独化学工業会(VCI)は14日、同国化学・製薬業界の2022年の生産予測を従来の前年比1.5%減から5.5%減へと大幅に引き下げた。天然ガス、電力価格の高騰を受けて多くの企業が生産を抑制していることを受けたもので、化学業界に限ると8.5%減少するとしている(従来予測は4.0%減)。クリスティアン・クルマン会長(エボニック社長)は「減産は第一歩だ。特定の生産プロセスが全面停止を余儀なくされれば、二度と再稼働されないかもしれない」と危機感を表明した。
化学・製薬業界の第2四半期の生産高は前期比で6.4%減少した。工場稼働率は81.4%で、通常の水準(82~85%)を下回っている。エネルギー、原料価格が高騰したことから出荷価格は7.9%上昇したものの、コスト上昇分を転嫁し切れていない。売上高は3.4%増で、国内が4.7%増、国外が2.5%増だった。
先行き見通しは暗い。

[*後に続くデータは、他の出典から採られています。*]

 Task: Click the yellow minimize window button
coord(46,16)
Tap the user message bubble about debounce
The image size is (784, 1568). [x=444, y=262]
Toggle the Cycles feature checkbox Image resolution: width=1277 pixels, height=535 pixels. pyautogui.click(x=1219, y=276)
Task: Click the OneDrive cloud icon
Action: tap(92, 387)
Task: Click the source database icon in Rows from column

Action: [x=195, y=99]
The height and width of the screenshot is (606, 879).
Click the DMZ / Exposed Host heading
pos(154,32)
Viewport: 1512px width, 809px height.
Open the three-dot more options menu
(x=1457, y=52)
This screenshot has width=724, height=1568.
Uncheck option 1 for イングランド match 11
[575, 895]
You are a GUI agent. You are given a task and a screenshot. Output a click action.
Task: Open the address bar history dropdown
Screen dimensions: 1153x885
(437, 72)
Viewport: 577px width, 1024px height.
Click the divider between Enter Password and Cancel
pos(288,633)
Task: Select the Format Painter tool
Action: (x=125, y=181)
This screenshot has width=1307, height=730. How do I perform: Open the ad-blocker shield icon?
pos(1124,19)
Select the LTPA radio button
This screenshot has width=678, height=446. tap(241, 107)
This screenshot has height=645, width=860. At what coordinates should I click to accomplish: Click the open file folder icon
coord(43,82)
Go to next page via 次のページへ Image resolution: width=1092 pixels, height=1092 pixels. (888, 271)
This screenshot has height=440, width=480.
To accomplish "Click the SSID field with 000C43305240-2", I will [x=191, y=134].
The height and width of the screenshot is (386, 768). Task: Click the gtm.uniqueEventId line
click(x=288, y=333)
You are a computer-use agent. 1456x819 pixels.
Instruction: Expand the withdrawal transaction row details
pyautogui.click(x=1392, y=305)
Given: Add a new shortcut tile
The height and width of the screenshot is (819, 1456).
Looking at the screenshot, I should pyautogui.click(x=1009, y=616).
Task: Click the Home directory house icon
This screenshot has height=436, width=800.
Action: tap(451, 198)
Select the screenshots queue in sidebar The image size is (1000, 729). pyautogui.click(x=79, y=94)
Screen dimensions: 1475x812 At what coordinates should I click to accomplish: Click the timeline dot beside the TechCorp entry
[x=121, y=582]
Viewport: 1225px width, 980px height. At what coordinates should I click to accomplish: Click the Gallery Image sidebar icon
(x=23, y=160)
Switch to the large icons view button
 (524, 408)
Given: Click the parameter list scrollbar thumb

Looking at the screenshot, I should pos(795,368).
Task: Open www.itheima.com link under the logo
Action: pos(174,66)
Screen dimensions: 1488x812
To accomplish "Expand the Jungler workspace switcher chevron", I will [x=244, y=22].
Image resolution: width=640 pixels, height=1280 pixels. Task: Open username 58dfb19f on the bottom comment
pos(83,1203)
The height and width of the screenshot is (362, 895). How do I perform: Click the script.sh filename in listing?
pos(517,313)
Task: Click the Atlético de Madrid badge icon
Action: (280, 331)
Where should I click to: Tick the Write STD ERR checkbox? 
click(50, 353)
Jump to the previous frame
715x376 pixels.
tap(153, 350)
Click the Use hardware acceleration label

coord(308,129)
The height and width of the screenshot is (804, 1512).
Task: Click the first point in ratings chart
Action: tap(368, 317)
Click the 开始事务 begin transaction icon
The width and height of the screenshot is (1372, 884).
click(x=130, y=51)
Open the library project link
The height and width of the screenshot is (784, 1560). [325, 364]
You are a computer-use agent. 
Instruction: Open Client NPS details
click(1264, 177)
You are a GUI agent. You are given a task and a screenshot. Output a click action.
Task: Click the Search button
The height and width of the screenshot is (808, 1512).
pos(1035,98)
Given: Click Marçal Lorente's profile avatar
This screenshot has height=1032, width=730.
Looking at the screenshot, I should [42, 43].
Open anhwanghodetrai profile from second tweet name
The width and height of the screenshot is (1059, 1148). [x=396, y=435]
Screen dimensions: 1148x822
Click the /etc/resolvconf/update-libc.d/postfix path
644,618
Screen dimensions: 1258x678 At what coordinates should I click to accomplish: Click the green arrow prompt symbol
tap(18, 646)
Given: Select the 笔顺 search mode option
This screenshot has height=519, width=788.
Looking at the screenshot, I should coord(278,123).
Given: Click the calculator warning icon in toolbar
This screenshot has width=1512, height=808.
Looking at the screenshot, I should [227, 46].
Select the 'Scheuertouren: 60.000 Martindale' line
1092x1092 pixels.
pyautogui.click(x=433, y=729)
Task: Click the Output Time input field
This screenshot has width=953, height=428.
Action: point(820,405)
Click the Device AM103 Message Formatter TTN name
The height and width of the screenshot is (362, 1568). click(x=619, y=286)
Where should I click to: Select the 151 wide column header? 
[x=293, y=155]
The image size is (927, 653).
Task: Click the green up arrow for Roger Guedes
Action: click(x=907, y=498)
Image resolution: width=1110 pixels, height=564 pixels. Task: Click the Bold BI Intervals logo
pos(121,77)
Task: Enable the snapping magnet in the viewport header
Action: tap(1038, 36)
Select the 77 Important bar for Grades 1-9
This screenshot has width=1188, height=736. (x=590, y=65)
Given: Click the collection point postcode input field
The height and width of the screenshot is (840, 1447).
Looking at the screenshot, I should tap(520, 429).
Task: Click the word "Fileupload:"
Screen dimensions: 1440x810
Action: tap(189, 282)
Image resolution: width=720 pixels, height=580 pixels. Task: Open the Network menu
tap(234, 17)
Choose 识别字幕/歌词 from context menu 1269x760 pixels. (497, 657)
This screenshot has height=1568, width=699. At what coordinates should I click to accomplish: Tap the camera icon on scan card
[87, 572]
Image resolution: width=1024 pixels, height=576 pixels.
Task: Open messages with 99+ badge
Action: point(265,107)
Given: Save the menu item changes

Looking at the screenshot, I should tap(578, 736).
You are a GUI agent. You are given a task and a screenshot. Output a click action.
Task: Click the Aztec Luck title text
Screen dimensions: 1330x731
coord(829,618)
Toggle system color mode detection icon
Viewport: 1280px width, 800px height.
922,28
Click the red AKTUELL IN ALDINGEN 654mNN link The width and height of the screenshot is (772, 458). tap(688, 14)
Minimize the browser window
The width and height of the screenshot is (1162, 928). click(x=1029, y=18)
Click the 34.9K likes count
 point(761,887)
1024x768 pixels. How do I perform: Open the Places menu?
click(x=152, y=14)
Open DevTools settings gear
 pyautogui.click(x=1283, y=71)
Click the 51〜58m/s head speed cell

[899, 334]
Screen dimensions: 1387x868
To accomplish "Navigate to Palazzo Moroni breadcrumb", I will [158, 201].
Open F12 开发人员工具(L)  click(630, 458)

中国経済が失速しているうえ、米国の国内総生産(GDP)が2四半期連続でマイナス成長となったためだ。欧州も景気後退入りの可能性が高い。エネルギー市場が好転する兆しはなく、ドイツでは天然ガスの配給制が導入される恐れもある。
化学・製薬業界は天然ガスをエネルギー源のほか、原料としても使用している。ドイツのガス消費量に占める割合は15%に上る。